• AIM OF THE EXERCISE
Set down the entries once more, exactly as given.

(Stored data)
────────────────────
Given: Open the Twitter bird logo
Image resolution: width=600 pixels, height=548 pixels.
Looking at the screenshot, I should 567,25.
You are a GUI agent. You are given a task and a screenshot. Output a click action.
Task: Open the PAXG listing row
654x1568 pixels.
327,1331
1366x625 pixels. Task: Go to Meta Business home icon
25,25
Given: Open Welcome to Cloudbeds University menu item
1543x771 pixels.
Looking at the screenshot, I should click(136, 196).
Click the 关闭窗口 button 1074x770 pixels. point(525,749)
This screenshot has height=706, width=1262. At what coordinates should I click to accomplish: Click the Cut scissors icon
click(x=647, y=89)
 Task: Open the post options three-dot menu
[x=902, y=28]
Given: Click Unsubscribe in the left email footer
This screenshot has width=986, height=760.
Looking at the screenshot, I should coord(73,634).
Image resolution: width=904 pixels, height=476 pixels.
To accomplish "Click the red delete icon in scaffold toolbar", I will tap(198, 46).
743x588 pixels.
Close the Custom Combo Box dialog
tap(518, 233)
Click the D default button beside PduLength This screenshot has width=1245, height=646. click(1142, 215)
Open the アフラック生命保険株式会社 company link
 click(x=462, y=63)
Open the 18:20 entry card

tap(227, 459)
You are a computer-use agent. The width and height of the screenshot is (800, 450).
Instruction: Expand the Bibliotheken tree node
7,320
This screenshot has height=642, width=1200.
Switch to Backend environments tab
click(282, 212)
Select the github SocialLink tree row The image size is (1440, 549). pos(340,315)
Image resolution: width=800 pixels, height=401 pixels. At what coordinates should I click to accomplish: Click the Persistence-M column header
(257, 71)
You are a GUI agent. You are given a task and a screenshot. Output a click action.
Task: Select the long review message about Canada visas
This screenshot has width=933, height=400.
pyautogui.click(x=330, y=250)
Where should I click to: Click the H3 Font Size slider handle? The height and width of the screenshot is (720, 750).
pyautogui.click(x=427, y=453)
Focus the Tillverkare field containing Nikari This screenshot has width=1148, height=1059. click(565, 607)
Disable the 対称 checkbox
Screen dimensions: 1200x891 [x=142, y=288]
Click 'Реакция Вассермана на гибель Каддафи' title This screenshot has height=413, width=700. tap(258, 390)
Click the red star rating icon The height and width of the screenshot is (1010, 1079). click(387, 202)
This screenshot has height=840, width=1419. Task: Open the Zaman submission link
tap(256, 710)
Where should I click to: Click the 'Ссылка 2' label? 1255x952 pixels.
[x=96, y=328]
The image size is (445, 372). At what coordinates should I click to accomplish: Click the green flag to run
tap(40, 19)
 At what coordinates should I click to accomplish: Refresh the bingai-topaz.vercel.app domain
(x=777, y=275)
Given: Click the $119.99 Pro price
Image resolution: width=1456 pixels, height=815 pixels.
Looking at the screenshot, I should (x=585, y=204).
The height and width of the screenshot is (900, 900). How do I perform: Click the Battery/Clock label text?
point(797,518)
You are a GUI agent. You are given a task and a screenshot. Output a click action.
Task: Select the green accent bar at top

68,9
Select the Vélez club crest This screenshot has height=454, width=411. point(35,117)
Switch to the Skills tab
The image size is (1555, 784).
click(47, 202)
────────────────────
• FINISHED EXERCISE
Given: Open the Twitter bird logo
Image resolution: width=600 pixels, height=548 pixels.
Looking at the screenshot, I should 567,25.
You are a GUI agent. You are given a task and a screenshot. Output a click action.
Task: Open the PAXG listing row
654x1568 pixels.
327,1331
1366x625 pixels. Task: Go to Meta Business home icon
25,25
Given: Open Welcome to Cloudbeds University menu item
1543x771 pixels.
Looking at the screenshot, I should click(136, 196).
Click the 关闭窗口 button 1074x770 pixels. point(525,749)
This screenshot has height=706, width=1262. At what coordinates should I click to accomplish: Click the Cut scissors icon
click(x=647, y=89)
 Task: Open the post options three-dot menu
[x=902, y=28]
Given: Click Unsubscribe in the left email footer
This screenshot has width=986, height=760.
Looking at the screenshot, I should coord(73,634).
Image resolution: width=904 pixels, height=476 pixels.
To accomplish "Click the red delete icon in scaffold toolbar", I will tap(198, 46).
743x588 pixels.
Close the Custom Combo Box dialog
tap(518, 233)
Click the D default button beside PduLength This screenshot has width=1245, height=646. click(1142, 215)
Open the アフラック生命保険株式会社 company link
 click(x=462, y=63)
Open the 18:20 entry card

tap(227, 459)
You are a computer-use agent. The width and height of the screenshot is (800, 450).
Instruction: Expand the Bibliotheken tree node
7,320
This screenshot has height=642, width=1200.
Switch to Backend environments tab
click(282, 212)
Select the github SocialLink tree row The image size is (1440, 549). pos(340,315)
Image resolution: width=800 pixels, height=401 pixels. At what coordinates should I click to accomplish: Click the Persistence-M column header
(257, 71)
You are a GUI agent. You are given a task and a screenshot. Output a click action.
Task: Select the long review message about Canada visas
This screenshot has width=933, height=400.
pyautogui.click(x=330, y=250)
Where should I click to: Click the H3 Font Size slider handle? The height and width of the screenshot is (720, 750).
pyautogui.click(x=427, y=453)
Focus the Tillverkare field containing Nikari This screenshot has width=1148, height=1059. click(565, 607)
Disable the 対称 checkbox
Screen dimensions: 1200x891 [x=142, y=288]
Click 'Реакция Вассермана на гибель Каддафи' title This screenshot has height=413, width=700. tap(258, 390)
Click the red star rating icon The height and width of the screenshot is (1010, 1079). click(387, 202)
This screenshot has height=840, width=1419. Task: Open the Zaman submission link
tap(256, 710)
Where should I click to: Click the 'Ссылка 2' label? 1255x952 pixels.
[x=96, y=328]
The image size is (445, 372). At what coordinates should I click to accomplish: Click the green flag to run
tap(40, 19)
 At what coordinates should I click to accomplish: Refresh the bingai-topaz.vercel.app domain
(x=777, y=275)
Given: Click the $119.99 Pro price
Image resolution: width=1456 pixels, height=815 pixels.
Looking at the screenshot, I should (x=585, y=204).
The height and width of the screenshot is (900, 900). How do I perform: Click the Battery/Clock label text?
point(797,518)
You are a GUI agent. You are given a task and a screenshot. Output a click action.
Task: Select the green accent bar at top

68,9
Select the Vélez club crest This screenshot has height=454, width=411. point(35,117)
Switch to the Skills tab
The image size is (1555, 784).
click(47, 202)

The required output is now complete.